Fair enough, I couldn’t tell what the article was going for really.  But as per that article, I don’t ever remember just being able to walk up and sit down, even from the very beginning.

In 2010, mission chinese food was mission street food and the latter was doing wonderful “homage dinners” to chefs like Bras, Barbot, Escoffier, Redzepi, DaCosta, and other (for 10 weeks I believe) for cheap.  That was fucking epic.  

Yea no doubt.  I remember missionmission being all about that, those were fun times in the culinary world here.  There are still some interesting pop ups, for instance in the lower haight, and occasionally in the mission, but in generally it seems like they’re all quite expensive now.  I guess they always kind of were for the most part however.  Actually Im just remembering this through rose colored glasses, it was exactly the same except I just particularly liked what those guys were doing.

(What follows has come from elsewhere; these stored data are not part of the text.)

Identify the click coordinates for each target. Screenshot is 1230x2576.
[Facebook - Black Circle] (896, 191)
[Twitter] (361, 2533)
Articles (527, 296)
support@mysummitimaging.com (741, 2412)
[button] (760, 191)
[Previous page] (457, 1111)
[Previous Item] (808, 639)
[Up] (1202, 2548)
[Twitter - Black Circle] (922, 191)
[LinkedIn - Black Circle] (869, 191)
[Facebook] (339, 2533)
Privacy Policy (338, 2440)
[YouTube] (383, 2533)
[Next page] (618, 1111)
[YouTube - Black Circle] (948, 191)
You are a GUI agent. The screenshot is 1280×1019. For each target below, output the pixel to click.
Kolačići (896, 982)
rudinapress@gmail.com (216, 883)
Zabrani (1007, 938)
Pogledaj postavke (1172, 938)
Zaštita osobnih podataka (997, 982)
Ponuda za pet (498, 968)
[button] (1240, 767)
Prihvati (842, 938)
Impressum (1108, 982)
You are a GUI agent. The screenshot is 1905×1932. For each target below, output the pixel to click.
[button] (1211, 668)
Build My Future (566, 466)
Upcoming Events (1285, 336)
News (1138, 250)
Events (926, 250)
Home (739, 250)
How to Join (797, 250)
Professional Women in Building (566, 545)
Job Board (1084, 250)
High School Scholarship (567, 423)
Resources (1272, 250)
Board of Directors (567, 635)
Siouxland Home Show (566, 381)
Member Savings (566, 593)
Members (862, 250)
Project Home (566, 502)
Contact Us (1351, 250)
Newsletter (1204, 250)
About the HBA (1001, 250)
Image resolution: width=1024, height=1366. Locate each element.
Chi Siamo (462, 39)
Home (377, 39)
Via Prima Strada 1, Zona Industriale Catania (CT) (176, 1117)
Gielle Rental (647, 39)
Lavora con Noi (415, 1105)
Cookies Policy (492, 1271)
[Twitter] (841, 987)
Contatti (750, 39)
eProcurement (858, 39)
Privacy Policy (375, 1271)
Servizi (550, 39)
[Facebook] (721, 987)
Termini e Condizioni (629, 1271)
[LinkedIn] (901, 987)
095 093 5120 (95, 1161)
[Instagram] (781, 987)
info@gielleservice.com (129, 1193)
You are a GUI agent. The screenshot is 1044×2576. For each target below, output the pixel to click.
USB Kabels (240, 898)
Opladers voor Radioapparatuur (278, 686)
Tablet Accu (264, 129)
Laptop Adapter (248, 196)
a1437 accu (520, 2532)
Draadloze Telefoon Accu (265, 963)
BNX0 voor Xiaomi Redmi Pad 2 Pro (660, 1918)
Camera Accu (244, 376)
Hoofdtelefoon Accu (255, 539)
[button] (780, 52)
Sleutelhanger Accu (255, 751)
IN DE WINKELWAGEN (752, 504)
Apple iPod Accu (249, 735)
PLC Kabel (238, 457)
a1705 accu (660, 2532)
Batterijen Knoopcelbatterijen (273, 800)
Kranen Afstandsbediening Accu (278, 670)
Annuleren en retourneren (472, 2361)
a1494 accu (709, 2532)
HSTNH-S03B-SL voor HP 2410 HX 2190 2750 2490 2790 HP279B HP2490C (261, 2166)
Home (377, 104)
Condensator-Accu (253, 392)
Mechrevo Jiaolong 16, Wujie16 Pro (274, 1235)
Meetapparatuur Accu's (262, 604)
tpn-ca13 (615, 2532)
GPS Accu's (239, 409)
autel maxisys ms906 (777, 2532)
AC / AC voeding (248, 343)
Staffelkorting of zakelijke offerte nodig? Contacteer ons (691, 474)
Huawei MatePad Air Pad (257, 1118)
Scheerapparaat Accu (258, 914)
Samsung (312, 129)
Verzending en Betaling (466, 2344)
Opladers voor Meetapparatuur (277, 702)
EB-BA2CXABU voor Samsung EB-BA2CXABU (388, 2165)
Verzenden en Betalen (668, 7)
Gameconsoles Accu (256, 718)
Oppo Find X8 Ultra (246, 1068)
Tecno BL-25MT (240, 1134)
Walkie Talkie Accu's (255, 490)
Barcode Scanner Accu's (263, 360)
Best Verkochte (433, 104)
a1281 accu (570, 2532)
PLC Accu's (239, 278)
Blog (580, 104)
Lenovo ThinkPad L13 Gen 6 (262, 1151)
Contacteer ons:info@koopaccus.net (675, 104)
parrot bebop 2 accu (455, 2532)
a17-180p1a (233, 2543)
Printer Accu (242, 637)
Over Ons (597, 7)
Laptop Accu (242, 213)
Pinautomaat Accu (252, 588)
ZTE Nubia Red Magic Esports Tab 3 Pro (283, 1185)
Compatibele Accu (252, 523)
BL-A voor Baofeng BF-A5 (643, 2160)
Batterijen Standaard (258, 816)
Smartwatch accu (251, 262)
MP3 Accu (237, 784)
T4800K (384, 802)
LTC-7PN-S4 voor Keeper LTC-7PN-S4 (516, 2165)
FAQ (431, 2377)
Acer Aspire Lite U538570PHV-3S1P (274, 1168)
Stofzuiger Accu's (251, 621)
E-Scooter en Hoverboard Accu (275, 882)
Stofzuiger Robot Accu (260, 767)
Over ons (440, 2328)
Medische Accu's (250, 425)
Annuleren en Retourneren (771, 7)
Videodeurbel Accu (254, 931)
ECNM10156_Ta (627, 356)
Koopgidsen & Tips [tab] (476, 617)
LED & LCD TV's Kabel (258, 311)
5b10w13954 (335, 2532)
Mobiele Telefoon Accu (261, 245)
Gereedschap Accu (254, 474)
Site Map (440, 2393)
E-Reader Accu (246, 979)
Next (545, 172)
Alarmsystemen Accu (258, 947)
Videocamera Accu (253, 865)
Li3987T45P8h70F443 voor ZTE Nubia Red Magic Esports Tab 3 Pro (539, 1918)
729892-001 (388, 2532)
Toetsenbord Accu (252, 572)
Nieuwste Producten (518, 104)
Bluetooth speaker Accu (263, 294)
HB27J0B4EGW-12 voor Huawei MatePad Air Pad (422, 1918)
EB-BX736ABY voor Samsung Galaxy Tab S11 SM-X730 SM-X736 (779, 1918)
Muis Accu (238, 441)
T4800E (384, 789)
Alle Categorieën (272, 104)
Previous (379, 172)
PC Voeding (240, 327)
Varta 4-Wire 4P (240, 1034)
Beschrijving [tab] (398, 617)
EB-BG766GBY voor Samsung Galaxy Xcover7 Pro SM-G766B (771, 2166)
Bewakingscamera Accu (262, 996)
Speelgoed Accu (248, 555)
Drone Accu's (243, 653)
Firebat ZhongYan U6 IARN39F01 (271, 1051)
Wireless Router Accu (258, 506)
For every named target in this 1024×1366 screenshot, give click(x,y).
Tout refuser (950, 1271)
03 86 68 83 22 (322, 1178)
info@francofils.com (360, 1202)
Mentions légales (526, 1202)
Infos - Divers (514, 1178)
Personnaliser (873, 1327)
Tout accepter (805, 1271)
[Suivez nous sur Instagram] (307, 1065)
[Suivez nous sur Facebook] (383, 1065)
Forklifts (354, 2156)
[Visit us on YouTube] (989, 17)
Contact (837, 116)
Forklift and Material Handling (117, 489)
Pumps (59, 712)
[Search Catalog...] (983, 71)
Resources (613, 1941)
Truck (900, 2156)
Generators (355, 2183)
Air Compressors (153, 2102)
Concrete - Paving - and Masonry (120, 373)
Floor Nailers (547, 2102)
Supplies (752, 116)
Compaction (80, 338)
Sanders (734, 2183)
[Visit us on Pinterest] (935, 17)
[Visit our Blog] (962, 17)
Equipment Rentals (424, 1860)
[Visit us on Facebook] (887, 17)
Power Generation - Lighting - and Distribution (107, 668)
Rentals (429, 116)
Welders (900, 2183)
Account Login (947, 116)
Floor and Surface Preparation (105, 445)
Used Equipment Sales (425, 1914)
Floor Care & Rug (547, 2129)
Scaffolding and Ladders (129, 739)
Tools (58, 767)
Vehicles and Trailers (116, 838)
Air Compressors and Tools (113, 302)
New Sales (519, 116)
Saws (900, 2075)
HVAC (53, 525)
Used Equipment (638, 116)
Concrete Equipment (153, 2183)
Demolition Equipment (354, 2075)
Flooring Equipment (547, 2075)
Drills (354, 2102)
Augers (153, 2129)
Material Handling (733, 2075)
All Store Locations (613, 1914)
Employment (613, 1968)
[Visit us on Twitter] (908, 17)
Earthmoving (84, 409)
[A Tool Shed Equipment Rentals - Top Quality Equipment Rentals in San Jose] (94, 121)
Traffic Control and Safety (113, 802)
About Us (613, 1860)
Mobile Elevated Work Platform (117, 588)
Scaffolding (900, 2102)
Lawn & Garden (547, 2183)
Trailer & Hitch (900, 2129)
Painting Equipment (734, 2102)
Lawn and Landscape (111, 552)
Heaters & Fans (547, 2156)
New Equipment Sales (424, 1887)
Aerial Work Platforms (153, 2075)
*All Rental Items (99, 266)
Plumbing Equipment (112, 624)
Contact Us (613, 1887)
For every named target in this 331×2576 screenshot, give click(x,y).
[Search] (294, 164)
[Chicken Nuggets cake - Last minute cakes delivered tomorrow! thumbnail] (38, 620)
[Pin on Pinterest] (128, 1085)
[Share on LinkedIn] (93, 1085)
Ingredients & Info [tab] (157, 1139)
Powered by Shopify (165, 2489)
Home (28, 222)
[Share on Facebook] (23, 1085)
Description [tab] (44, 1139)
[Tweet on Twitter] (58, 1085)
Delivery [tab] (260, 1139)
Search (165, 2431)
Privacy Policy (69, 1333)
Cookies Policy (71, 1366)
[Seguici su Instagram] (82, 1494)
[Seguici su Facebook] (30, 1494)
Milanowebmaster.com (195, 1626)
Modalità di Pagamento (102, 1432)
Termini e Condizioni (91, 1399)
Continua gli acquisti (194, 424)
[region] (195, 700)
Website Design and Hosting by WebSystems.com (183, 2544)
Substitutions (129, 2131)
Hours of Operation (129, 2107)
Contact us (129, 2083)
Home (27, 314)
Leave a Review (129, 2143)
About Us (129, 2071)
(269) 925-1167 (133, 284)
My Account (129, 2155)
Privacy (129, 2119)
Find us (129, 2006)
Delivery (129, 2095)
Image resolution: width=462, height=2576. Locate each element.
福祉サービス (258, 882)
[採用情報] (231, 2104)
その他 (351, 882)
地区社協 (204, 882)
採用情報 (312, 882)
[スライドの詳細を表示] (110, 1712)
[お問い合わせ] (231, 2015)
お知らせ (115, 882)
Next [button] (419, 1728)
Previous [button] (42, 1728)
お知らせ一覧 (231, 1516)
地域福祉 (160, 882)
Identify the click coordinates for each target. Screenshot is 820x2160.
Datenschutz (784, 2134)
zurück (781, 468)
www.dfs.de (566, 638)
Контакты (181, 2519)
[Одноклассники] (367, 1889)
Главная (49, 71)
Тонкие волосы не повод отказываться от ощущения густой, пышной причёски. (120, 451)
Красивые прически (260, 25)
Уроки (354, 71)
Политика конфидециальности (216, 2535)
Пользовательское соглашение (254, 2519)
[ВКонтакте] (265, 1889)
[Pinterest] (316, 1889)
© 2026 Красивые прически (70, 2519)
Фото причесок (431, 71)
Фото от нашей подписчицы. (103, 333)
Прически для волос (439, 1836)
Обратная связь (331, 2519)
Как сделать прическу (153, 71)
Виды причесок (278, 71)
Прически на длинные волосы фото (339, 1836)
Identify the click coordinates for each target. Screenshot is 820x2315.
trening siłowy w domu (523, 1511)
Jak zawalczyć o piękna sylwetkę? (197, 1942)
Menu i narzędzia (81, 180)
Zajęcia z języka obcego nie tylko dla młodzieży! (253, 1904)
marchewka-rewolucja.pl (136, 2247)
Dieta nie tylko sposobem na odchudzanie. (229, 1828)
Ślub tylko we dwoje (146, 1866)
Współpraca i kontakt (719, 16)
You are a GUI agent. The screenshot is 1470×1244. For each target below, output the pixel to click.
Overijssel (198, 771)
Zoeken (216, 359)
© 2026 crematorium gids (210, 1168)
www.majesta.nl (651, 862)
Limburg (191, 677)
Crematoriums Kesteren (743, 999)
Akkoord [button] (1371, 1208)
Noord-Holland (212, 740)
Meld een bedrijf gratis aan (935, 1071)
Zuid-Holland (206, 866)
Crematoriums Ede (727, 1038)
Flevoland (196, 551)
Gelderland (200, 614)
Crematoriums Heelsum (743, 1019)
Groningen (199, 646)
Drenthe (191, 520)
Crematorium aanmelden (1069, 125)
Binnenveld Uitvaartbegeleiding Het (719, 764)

I wonder what he’s up to now?  His newest restaurant in new york got panned by the nytimes, mission chinese over there is closed currently, and now the original is decaying.  I’d assume he’ll correct all of this, but maybe not, who knows.

There are always interesting chefs coming through sf (bay area) doing collobaration dinners. MCF’s sister restaturant Commonwealth had two really good dinners last year (Blanie Wetzel and the guys from Contra).  Both were pricey but worth the money if you are into spluring on food.  

Beard’s rising star is a kingmaker.  Not always (see nate appleman) but usually.  He’ll have plenty of people with $$$ ready to invest in whatever he wants to do next.   

That all being said, I don’t think anyone is doing the same quality/price ratio MSF/MCF was pulling off in their heyday.  People like Manny Torres at the Palace don’t hold a candle.  

Since when is Mapo Tofu supposed to be ‘thick with ground pork’?  Never thick just a little bit for flavoring the sauce.

I saw a half naked lady run in there once at lunch!

The same Toadies that created it are now tearing it down. If the business model is a reliance upon Twitter hype and faux-snob/food intellectual bloggism this should be expected. Icarus and his wings and whatnot. 

The food was always shitty there. This is not new.

I wonder what the next hip food bandwagon will be. Something with squid ink I hope.